Pat’s a former French racer who’s been guiding pupils around the slopes of Val d’Isere for many years. He actually founded the first independent ski school in France, concentrating on the international market.
Of course, you’ll want to know about the virus safety situation and how it will affect your holiday. The good news is that because Val d’Isere had a successful summer ski season on the glacier in June and July, the resort has tried and tested the necessary precautions. They assure us these won’t create lift queues or lead to any reduction in ski terrain. Yes, you’ll be required to wear a mask on lifts and in socially-distanced lift queues, but otherwise, the skiing itself shouldn’t be affected.

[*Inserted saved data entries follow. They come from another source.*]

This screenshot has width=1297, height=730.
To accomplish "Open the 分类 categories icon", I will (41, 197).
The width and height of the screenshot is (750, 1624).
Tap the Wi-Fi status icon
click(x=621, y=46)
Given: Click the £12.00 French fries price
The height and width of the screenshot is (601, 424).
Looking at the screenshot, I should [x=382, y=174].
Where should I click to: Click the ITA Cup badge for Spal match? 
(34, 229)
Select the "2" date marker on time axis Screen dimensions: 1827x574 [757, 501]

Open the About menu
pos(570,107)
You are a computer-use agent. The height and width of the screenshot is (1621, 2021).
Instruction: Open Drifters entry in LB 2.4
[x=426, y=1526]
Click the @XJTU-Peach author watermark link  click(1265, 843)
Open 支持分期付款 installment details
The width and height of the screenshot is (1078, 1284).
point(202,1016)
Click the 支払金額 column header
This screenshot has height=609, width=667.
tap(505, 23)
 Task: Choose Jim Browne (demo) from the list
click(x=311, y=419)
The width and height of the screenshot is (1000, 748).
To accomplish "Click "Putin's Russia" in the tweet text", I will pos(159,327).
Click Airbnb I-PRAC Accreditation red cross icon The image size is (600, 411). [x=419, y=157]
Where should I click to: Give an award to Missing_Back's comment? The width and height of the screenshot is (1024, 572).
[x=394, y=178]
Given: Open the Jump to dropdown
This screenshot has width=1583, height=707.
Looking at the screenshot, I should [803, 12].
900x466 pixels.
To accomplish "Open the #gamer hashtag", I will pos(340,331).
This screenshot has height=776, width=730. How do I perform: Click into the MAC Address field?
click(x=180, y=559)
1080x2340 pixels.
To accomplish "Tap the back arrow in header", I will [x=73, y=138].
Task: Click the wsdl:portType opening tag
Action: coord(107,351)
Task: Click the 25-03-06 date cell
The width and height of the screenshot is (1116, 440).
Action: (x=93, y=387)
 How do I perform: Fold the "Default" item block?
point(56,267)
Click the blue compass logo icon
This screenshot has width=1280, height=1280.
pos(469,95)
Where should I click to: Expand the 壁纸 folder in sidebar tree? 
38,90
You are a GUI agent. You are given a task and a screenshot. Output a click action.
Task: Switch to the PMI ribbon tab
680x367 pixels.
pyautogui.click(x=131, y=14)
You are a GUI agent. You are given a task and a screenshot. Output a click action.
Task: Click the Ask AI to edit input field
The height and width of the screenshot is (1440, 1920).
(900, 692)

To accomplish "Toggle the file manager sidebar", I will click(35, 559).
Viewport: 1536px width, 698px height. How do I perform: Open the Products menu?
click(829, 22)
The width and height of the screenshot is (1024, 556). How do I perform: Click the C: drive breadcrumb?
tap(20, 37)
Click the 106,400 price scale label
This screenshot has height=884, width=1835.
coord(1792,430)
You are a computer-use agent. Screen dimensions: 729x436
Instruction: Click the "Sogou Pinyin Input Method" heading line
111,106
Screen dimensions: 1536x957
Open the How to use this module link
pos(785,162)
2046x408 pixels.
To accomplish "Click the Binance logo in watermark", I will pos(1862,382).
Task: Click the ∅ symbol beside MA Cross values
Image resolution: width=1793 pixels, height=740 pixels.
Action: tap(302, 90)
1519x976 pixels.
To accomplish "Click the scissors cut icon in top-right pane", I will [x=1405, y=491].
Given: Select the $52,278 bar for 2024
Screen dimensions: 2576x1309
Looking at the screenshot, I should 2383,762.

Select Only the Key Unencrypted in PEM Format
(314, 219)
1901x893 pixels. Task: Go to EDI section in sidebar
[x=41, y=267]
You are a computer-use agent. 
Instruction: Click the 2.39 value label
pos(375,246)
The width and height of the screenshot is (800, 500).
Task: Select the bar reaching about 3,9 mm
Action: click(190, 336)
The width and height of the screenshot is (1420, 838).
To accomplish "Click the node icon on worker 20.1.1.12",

With the current quarantine conditions, the biggest question still has to be: can we actually travel to the French Alps? This is a question of economics, not just health. Millions of jobs in the mountains and elsewhere depend on the continuation of the ski industry and resorts are already geared up and Covid-ready. Incidentally, there wasn’t a single case of the virus reported in Val d’Isere before the slopes and the hotels closed in March.
The courses are intensive, but fun, both on-piste and off-piste. Numbers are limited to six or seven per group, divided according to skill and experience.You need to be able to ski linked parallel turns on a blue run, and at least attempt the same down a red run.